Exercise materials.
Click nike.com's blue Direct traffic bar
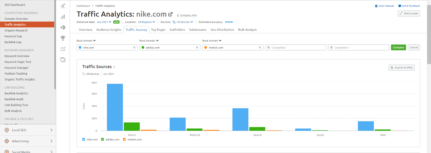Image resolution: width=431 pixels, height=153 pixels. 115,107
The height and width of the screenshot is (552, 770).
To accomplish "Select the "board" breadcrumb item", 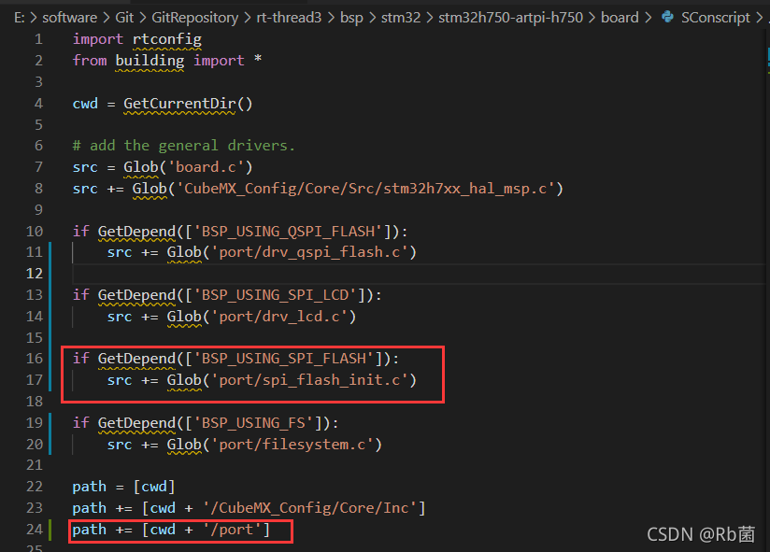I will click(x=620, y=17).
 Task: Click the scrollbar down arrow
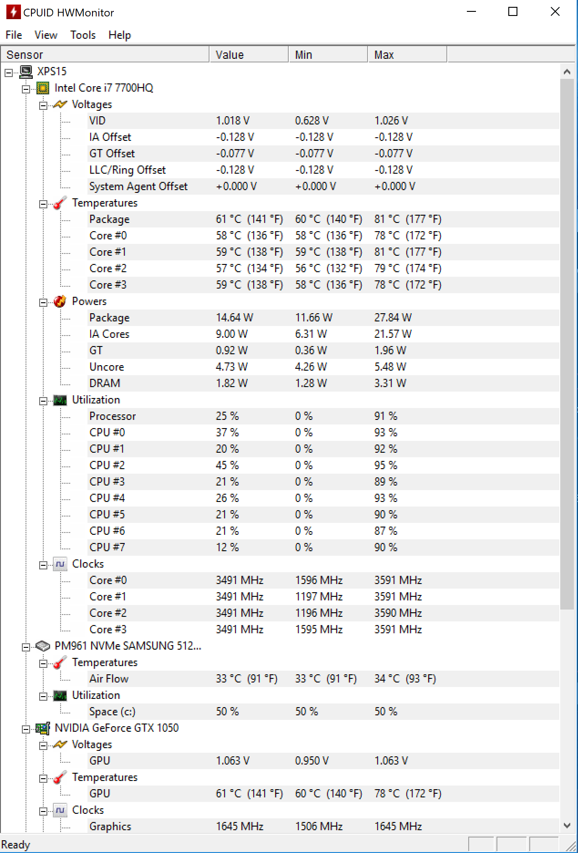tap(567, 825)
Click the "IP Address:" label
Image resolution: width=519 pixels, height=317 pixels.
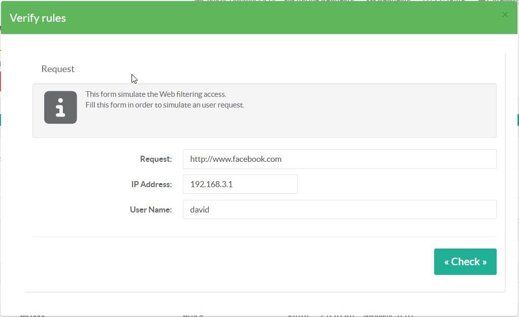coord(151,185)
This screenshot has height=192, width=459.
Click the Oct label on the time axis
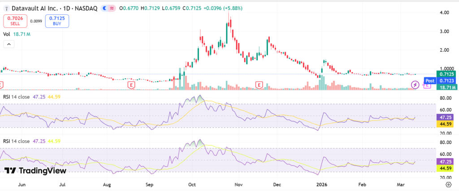pos(192,184)
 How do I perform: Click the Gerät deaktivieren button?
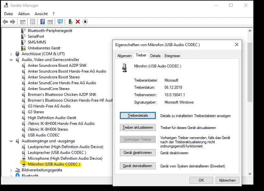pos(138,153)
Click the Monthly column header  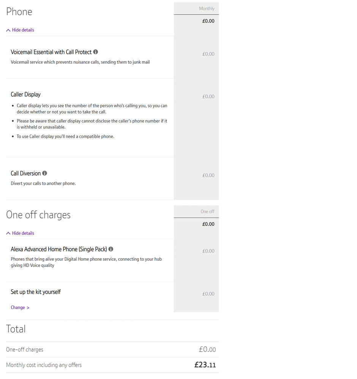pyautogui.click(x=207, y=8)
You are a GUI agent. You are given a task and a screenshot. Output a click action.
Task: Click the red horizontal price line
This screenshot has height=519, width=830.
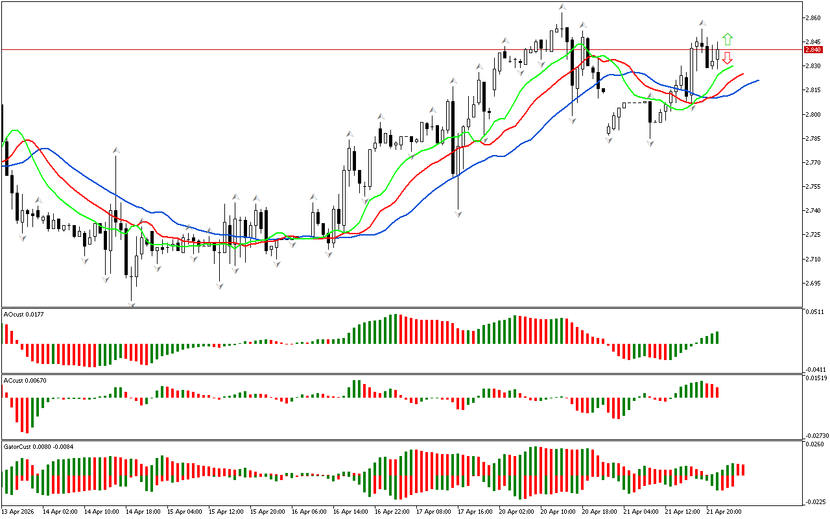tap(389, 49)
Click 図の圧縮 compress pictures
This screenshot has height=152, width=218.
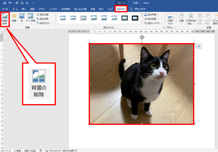44,14

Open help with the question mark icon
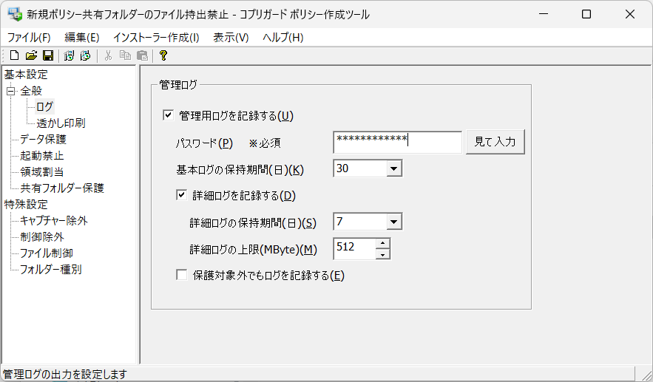point(163,55)
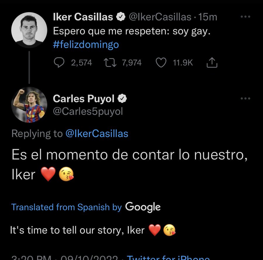The height and width of the screenshot is (260, 263).
Task: Open more options on Iker Casillas's tweet
Action: [245, 17]
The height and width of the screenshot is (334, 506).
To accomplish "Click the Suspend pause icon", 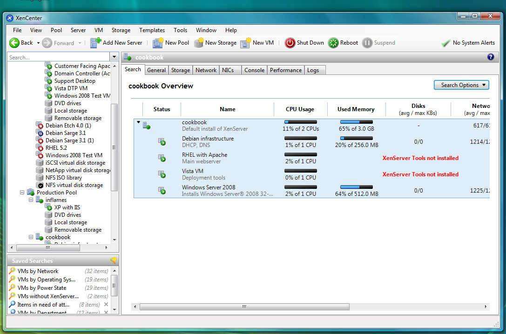I will click(x=367, y=43).
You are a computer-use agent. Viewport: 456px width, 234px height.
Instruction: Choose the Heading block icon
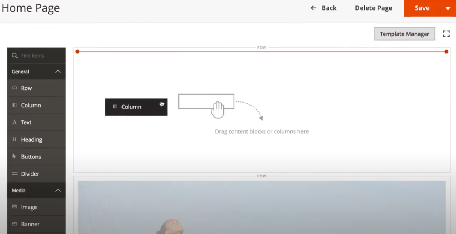(15, 139)
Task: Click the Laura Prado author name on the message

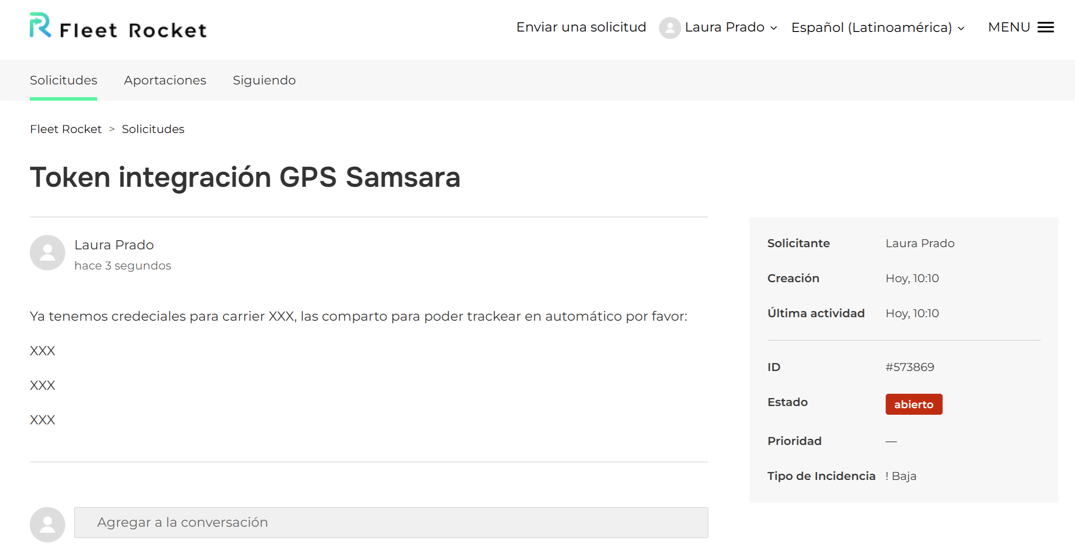Action: pos(114,245)
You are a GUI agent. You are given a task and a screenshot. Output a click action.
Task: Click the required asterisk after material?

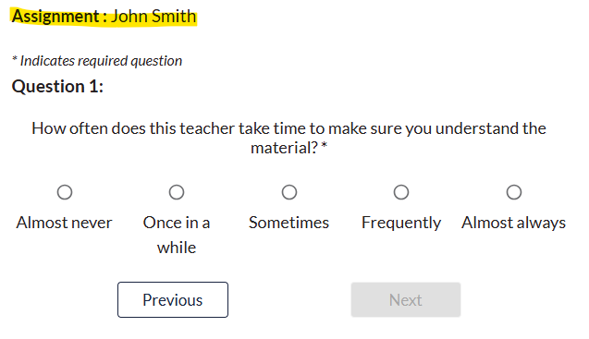coord(325,146)
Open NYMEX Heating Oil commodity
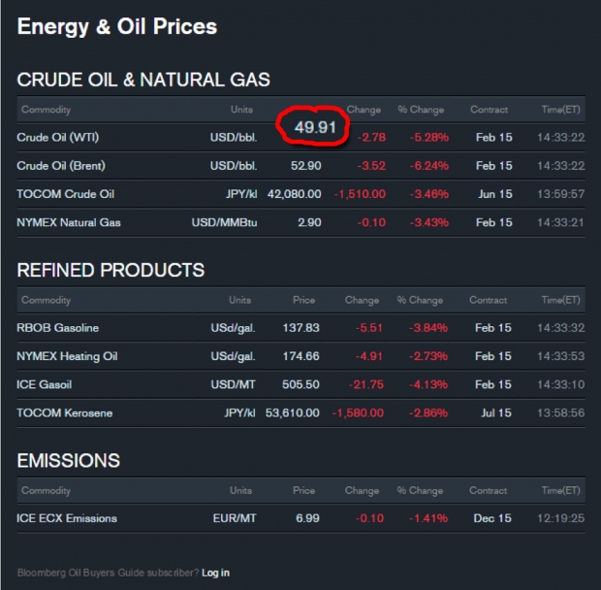The width and height of the screenshot is (601, 590). point(65,356)
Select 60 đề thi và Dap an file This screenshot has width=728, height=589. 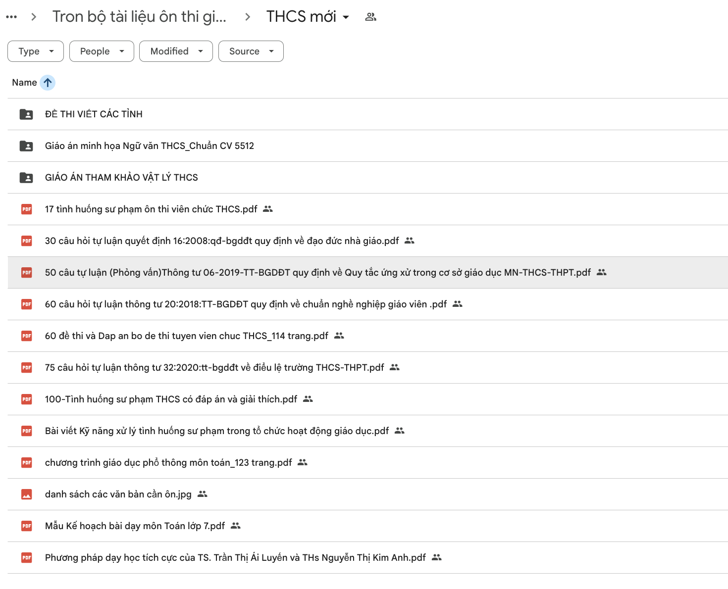[x=186, y=336]
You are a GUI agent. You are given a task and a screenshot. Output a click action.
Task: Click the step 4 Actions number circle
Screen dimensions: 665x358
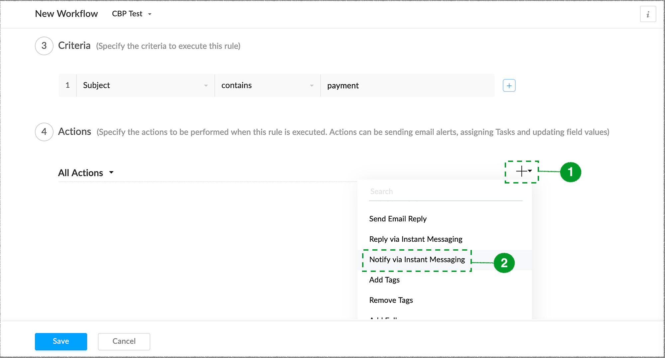pos(44,132)
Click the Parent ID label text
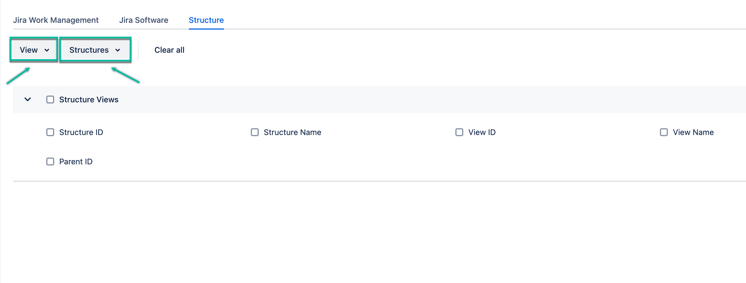 click(x=76, y=161)
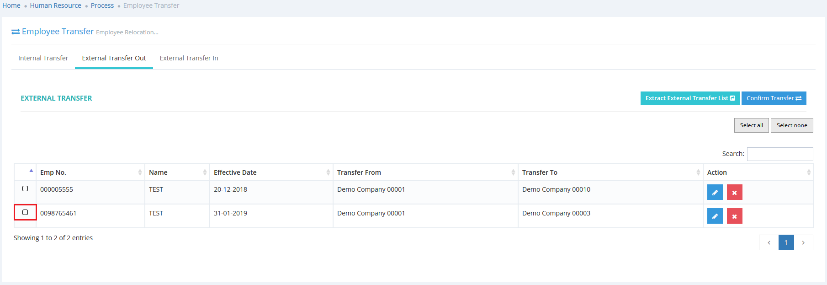Image resolution: width=827 pixels, height=285 pixels.
Task: Edit the transfer record for employee 0098765461
Action: point(715,216)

To do.
Copy the final stretch of lines, starting at the one that holds "Task: Click the step 4 Actions number circle" and ending at the last line of the data, exactly; omit pictures.

Written answer.
Task: Click the step 4 Actions number circle
Screen dimensions: 665x358
pos(44,132)
Click the Parent ID label text
 click(x=76, y=161)
Image resolution: width=827 pixels, height=285 pixels.
Task: Edit the transfer record for employee 0098765461
Action: point(715,216)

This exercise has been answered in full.